■ REQUIRED ACTION: Pull every line of the entries that has the word "agent".

——————

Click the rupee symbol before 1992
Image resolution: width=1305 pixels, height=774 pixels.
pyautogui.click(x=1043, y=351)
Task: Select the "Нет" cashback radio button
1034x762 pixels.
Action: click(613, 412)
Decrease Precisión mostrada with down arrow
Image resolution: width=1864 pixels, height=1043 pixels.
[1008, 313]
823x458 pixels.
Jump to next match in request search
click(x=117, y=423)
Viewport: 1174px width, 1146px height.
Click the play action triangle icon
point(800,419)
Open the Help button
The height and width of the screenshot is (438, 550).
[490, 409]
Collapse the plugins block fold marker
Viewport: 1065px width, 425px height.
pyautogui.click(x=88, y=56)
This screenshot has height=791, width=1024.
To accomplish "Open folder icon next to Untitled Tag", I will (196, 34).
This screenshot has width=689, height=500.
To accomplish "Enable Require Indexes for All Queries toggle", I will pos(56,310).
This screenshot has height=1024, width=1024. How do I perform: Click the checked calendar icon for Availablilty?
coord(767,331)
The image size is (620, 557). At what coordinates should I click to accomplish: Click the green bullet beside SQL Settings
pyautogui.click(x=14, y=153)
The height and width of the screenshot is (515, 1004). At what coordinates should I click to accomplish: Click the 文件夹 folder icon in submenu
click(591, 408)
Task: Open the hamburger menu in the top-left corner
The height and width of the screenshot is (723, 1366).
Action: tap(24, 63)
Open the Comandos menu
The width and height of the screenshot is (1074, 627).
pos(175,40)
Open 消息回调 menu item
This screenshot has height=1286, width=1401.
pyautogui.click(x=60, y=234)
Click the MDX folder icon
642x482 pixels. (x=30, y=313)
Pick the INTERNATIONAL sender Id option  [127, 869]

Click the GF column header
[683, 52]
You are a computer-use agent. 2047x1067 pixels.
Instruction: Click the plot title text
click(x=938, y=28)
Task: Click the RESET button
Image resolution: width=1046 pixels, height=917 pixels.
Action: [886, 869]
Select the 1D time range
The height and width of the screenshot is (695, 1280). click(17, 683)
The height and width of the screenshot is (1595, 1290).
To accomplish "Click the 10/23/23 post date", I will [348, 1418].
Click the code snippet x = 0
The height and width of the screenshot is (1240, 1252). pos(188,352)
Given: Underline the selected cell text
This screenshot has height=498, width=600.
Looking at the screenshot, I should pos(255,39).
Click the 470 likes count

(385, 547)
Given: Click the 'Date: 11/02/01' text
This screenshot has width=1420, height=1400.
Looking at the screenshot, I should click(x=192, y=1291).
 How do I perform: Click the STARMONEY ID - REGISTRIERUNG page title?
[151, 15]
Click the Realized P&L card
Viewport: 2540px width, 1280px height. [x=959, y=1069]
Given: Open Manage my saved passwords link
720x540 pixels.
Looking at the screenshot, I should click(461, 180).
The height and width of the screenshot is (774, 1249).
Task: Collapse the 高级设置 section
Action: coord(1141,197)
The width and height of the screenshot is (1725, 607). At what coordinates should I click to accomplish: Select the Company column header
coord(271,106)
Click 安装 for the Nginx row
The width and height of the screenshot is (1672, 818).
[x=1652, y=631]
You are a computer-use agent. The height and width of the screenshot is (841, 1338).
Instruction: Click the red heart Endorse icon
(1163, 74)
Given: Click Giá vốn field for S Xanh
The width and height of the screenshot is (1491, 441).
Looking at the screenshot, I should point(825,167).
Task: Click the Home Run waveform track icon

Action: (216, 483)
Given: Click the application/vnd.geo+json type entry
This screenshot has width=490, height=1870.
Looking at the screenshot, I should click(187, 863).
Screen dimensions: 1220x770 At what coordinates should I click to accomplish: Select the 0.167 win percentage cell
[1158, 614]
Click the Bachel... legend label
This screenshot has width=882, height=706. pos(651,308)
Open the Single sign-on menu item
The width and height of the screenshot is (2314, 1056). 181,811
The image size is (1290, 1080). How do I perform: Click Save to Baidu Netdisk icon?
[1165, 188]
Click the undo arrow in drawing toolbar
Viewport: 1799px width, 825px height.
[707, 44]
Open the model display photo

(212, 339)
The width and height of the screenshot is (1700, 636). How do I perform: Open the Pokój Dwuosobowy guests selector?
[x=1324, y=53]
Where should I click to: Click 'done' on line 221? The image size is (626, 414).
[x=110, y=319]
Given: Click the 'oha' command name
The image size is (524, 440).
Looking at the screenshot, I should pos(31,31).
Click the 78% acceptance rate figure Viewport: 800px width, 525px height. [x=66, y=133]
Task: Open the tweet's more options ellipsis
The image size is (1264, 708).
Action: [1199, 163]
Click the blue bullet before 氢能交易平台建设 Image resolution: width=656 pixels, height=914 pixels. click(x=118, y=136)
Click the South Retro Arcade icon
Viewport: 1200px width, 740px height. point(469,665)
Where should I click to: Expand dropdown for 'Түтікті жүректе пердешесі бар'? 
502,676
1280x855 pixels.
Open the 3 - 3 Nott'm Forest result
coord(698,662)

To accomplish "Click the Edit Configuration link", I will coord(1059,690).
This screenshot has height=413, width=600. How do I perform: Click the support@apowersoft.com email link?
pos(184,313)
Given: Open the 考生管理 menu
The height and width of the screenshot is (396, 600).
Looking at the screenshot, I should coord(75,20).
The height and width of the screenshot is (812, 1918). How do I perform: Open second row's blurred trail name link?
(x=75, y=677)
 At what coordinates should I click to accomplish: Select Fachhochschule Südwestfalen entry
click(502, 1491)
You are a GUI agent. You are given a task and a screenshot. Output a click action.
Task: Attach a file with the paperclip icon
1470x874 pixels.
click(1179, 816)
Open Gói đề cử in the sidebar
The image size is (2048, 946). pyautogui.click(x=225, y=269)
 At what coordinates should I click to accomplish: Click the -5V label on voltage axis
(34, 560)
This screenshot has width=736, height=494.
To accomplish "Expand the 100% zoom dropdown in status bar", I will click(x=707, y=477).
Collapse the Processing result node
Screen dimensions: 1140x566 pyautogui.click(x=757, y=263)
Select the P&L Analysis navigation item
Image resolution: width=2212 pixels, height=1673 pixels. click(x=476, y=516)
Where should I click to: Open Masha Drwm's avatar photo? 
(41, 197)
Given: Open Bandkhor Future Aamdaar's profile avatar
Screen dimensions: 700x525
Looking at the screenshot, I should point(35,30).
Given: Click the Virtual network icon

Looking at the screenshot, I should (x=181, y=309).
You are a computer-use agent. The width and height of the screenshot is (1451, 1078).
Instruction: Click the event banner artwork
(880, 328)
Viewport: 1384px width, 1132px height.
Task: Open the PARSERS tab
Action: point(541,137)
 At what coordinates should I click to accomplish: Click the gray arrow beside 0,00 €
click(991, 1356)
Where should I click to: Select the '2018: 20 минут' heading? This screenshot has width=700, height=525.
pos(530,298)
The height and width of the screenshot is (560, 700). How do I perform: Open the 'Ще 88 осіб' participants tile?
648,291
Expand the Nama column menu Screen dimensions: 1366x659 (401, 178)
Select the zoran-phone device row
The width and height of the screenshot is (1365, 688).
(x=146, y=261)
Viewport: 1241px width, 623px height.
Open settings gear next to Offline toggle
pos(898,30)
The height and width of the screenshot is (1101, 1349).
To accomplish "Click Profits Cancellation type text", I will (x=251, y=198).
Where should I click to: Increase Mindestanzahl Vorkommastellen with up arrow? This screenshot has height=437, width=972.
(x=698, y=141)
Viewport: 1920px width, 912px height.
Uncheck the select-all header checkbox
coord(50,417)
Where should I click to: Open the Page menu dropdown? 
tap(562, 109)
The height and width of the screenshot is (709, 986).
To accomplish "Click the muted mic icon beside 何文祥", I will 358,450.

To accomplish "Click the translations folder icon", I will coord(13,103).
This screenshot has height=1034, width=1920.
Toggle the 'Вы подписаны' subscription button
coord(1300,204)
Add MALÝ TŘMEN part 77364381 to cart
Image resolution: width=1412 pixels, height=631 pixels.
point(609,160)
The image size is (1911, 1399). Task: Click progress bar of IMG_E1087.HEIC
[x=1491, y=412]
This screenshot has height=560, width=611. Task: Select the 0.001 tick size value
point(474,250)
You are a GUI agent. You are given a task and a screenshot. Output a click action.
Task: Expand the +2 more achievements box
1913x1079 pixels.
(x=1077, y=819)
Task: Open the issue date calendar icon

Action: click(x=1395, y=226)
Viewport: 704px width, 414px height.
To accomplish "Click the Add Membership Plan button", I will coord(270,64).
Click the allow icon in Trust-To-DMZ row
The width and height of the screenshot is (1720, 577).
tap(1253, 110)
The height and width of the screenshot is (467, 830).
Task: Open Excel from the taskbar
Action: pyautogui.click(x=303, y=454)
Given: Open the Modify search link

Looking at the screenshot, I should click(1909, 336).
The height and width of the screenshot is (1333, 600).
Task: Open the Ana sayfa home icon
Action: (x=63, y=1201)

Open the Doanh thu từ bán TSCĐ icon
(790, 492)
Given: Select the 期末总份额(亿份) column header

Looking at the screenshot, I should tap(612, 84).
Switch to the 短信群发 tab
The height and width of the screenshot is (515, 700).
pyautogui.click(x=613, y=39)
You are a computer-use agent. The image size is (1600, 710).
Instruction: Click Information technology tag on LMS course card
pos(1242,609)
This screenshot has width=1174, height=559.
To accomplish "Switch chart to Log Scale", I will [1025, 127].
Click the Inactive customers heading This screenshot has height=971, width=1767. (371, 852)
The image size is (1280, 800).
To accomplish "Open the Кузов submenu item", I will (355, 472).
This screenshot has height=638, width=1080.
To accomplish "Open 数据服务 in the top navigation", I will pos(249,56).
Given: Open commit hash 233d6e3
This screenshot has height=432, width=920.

——————

■ TASK RESULT:
You are a computer-use agent. 2047x1067 pixels.
You are a computer-use agent. The height and width of the screenshot is (841, 1338).
You are a GUI agent. You are given a task and a screenshot. Output a click action.
You are a computer-use agent. The width and height of the screenshot is (1451, 1078).
You are a GUI agent. You are given a task and a screenshot. Output a click action.
You are a computer-use agent. The image size is (1600, 710).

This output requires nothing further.